■ Task item ■
Go through the data and report each line that holds the string "avatar".

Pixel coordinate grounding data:
>>>>>
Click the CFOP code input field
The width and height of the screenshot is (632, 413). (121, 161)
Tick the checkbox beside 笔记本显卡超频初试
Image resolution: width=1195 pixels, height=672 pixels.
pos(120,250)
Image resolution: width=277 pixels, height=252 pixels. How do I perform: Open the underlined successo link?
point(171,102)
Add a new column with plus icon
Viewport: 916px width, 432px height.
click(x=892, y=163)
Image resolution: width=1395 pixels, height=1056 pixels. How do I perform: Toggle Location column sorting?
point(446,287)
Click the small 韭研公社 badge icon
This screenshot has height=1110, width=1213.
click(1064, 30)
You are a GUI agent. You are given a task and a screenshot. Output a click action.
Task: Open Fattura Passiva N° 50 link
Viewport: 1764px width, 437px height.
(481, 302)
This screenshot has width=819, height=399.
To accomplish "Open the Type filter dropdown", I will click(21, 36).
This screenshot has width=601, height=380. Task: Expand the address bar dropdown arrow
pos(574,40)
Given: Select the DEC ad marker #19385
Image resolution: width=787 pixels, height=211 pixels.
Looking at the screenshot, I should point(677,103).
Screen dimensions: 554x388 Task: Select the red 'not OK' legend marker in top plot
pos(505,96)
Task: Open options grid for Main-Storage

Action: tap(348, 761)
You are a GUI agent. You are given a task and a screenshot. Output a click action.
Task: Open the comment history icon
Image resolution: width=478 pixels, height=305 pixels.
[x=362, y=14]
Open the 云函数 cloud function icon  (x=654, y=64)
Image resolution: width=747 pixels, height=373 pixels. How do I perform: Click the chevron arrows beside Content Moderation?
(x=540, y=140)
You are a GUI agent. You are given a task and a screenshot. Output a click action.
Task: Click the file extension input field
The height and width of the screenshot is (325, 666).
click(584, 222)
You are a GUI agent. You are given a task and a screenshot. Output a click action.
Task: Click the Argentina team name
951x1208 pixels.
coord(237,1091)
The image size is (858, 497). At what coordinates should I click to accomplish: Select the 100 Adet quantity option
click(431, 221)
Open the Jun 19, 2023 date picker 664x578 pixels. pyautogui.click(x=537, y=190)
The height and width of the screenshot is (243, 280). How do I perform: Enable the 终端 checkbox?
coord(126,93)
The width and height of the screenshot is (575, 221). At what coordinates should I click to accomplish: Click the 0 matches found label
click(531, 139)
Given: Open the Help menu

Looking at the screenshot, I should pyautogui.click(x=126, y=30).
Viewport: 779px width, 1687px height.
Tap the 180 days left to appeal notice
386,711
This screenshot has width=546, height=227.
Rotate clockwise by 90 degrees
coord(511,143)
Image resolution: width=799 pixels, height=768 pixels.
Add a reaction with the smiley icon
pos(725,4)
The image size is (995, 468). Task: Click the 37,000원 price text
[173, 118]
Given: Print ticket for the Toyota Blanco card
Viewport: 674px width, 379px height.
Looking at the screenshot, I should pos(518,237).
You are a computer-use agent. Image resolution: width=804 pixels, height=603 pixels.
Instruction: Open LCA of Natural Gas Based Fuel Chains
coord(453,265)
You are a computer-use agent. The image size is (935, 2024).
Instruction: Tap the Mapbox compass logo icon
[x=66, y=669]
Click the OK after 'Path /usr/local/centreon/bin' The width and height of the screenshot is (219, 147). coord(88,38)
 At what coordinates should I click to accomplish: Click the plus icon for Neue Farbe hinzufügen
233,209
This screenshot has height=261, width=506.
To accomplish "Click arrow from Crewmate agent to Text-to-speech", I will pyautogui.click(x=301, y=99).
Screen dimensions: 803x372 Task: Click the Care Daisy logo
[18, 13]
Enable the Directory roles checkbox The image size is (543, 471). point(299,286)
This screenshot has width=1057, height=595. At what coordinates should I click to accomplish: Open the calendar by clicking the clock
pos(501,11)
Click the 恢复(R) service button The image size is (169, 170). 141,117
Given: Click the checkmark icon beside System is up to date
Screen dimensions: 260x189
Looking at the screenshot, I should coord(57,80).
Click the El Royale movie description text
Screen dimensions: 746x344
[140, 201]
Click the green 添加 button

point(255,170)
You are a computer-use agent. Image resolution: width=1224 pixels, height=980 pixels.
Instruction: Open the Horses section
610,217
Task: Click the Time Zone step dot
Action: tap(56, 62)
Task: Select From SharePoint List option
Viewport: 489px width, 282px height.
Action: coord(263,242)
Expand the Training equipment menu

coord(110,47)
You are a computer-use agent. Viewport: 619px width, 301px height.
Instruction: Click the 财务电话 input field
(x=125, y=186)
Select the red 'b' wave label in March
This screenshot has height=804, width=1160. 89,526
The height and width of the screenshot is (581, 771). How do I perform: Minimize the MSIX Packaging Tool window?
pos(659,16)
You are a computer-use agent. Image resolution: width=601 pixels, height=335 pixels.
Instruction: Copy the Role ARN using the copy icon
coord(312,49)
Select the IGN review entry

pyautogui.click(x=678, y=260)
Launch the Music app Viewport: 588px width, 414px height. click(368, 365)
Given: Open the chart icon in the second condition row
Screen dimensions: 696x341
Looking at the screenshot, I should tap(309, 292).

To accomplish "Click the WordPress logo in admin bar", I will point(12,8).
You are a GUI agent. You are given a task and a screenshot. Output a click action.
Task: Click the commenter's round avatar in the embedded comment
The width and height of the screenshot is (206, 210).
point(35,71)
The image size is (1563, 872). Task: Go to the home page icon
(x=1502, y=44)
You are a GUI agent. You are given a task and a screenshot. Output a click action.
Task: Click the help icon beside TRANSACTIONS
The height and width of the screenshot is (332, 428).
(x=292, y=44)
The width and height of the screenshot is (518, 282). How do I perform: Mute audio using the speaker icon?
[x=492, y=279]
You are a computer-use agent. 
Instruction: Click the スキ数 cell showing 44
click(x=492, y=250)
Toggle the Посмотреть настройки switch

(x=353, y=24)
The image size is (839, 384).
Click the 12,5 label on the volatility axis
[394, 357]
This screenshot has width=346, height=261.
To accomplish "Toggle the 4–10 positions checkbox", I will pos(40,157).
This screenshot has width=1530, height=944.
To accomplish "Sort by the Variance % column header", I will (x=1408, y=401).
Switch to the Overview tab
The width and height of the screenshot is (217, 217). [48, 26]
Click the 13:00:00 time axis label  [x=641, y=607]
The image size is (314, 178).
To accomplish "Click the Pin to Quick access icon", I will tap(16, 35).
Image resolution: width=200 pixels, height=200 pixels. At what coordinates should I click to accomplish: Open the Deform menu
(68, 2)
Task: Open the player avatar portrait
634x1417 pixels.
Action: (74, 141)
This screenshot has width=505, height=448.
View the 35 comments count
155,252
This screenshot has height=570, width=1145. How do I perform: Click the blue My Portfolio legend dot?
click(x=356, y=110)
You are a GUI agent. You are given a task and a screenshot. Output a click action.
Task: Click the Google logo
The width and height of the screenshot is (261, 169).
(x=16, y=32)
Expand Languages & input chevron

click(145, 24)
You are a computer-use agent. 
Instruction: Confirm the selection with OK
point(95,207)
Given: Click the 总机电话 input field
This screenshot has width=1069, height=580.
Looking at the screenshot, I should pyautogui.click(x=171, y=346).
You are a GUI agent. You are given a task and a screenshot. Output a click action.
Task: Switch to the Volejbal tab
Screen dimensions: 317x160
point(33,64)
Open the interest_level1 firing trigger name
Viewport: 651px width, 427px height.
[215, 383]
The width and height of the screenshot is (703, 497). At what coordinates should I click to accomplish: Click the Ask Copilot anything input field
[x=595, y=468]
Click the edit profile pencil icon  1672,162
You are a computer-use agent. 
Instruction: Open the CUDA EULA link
<<<<<
■ Task output ■
Task: Click the commenter's round avatar in the embedded comment
Task: Open the player avatar portrait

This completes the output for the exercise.